The main alternative to the lengthy and expensive traditional admissions process is applying Early Decision (ED) to one school, a binding program that commits applicants to attend the school should they be accepted. Yet, the existence of Early Decision forces students to strategize: should they apply Early Decision to a safety or match, potentially forfeiting any possibility that they would have gotten into a reach, or should they wait and instead face the flaws of the Regular Decision process? Additionally, all ED applicants must commit to accepting whatever financial aid package their chosen school offers, a setup that disproportionately hurts low-income applicants. These applicants already face a slew of societal disadvantages, including the fact that they typically have fewer resources to guide them through the overwhelming Regular Decision process. The Association for Education Finance and Policy reported that 50 percent of low-income students perceive their ability to get into selective colleges as lower than what their academic abilities would suggest. Essentially, because the current college application process is so inexplicably difficult and expensive, it discourages students from reaching for the college they most want to attend. 

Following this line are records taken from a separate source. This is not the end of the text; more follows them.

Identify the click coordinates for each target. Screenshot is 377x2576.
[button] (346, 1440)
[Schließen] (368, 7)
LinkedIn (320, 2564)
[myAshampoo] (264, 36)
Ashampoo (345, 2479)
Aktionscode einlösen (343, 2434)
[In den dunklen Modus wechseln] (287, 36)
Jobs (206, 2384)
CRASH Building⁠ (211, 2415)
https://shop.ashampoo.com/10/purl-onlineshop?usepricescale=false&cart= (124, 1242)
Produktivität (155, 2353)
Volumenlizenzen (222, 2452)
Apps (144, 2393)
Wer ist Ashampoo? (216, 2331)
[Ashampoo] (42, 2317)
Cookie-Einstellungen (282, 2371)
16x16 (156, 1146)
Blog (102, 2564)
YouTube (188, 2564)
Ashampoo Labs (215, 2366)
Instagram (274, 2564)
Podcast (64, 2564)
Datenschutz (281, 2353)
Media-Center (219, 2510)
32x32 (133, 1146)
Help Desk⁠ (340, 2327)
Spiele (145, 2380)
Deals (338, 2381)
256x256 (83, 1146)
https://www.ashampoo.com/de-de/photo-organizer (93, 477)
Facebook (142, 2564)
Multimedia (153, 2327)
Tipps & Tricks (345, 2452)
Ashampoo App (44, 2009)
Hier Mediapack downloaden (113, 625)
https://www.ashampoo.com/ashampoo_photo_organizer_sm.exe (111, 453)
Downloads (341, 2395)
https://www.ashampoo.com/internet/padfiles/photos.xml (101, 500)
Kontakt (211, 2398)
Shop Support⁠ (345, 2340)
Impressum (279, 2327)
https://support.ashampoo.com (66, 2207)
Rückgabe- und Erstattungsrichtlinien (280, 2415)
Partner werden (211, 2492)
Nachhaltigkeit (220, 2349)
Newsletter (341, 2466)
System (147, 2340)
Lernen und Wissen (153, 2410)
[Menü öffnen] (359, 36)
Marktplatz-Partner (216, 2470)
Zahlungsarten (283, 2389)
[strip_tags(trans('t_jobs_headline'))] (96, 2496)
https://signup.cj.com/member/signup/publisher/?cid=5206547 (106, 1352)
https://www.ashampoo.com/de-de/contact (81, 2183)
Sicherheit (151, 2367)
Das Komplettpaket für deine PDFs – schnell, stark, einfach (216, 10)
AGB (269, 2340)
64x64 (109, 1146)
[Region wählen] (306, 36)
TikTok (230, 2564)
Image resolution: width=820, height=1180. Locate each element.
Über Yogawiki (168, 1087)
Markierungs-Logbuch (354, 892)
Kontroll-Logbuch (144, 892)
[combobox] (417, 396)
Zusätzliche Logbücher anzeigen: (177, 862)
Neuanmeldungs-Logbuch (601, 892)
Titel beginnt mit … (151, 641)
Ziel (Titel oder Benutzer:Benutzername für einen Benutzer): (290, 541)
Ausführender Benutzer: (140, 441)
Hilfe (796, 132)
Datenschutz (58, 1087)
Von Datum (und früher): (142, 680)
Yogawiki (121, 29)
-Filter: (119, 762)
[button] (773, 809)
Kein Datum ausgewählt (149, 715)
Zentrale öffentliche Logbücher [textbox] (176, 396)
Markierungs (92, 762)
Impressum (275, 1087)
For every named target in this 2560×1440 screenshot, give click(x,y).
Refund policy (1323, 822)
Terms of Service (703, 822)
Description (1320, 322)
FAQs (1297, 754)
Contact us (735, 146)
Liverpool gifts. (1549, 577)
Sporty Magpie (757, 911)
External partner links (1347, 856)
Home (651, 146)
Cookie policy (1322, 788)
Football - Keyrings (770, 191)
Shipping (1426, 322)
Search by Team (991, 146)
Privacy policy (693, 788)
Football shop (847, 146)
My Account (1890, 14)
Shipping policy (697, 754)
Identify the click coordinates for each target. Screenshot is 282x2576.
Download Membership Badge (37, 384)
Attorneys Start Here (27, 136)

The litany of problems with the college admissions system leaves many avenues open for improvement. Perhaps a version of the National Resident Matching System used by medical residency programs, as well as by New York City public high schools, and Questbridge, an organization that connects high-achieving low-income students with selective colleges, could be incorporated into the process. The protocol in the residency system is relatively simple: medical students rank residencies in order of preference, while residencies simultaneously list the students they most want to admit. Students are then matched with the highest residency on their list to which they have been accepted. Despite potential flaws in the matching system relating to its binding nature, financial aid, and lack of diversity, it could be very effective if incorporated into the college admissions process on a smaller scale. A viable first step could involve a version of Questbridge that was expanded to include low-income applicants to all schools, not just highly-selective colleges. Or, a matching system that includes students of all income levels could initially be implemented solely among the Ivy League schools. Over time, the matching process would evolve to suit the college admissions system, opening opportunities for it to be enacted among various cohorts of colleges across the country. Many other more incremental improvements could also be made, including encouraging transparency in expected qualifications for admission, eliminating or decreasing application fees, and amending the college ranking systems to exclude distorting factors such as acceptance rates. 

As of now, however, high school seniors are facing an untenable pathway toward higher education. College is meant to be a time of personal betterment, challenge, and exploration. But, to get to college, students must first endure a merciless process in which they are consistently misled by the institutions they worship. Still, there is hope. Many of the students who made it through the tribulations of college applications are now advancing into positions of political and societal power. In the end, the graduates of a broken system are those most likely to piece it back together, transforming the college application process from an illogical and backwards obstacle course into a conduit to student success.